++++ SOURCE DOCUMENT

Insurance fraud nets former doctor, again

Published: 2011-07-20 10:13:33
Author: Michael P. Mayko

  Federal authorities Tuesday pulled the wraps off a four-year long scam they say enriched a local attorney, chiropractor and doctor and cost the state and insurance companies tens of thousands of dollars.

Francisco R. Carbone, of Fairfield, a 53-year-old former doctor, became the second person convicted in the case when he pleaded guilty to two federal charges of conspiring to commit mail fraud, as well as single charges of conspiring to distribute narcotic substances and making a false statement related to health care.

 

Earlier this year, Dr. James W. Marshall, who operates Immediate Medical Care on Main Street in Monroe, admitted that, at Carbone's request, he illegally wrote prescriptions for narcotic painkillers to patients he had never seen. Marshall, who wrote 145 prescriptions for more than 4,400 pills, faces up to 30 months in prison when sentenced.

 

Both Carbone and Marshall are cooperating with the investigation.

++++++++

**PROBLEM DESCRIPTION**
Write a continuation of the news story about the insurance fraud case, starting after its last sentence. The material that comes after this has no connection to the news story about the insurance fraud case.

++++ DATASET EXCERPT

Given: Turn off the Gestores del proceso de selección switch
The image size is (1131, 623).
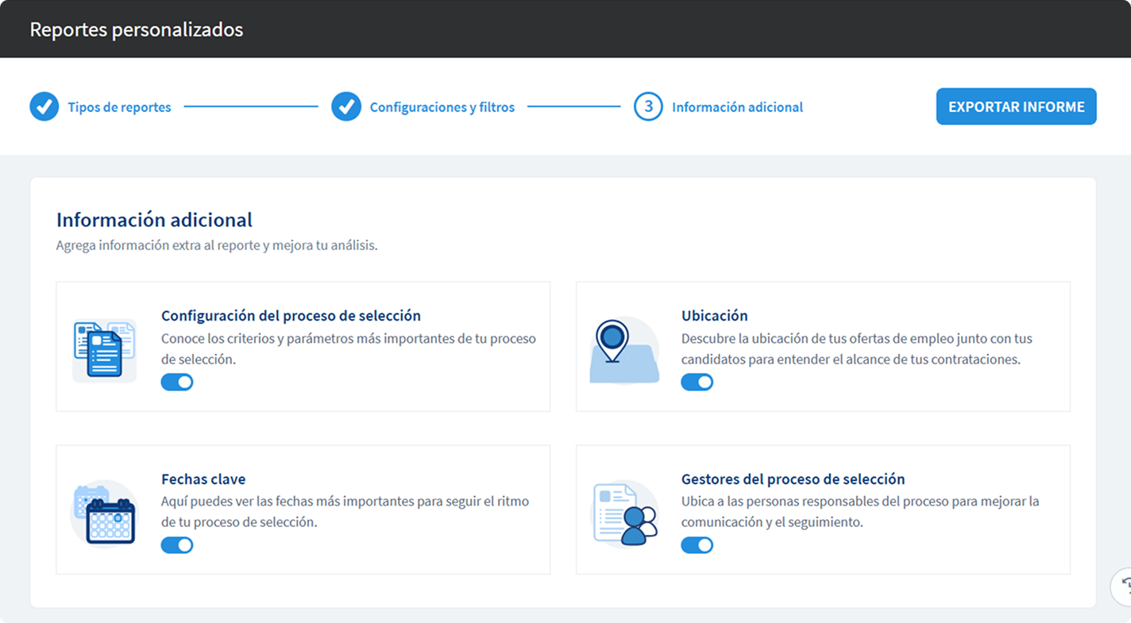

++++++++

**RESULT FOR THIS TASK**
Carbone, whose license was suspended by the state for five years after he pleaded guilty to Medicare fraud in 1998, then pulled in 2005 after he was implicated in another FBI health care probe, faces up to 71 months in prison when he is sentenced on these charges by U.S. District Judge Stefan R. Underhill.

Assistant U.S. Attorney Christopher Schmeisser said the fraud, which ran from December 2006 to February 2010, involved Carbone, the attorney and the chiropractor agreeing to exaggerate the extent of injuries to their clients, performing unnecessary treatment and diagnostic testing and prescribing narcotic painkillers in an effort to increase the eventual settlement paid out by insurance companies.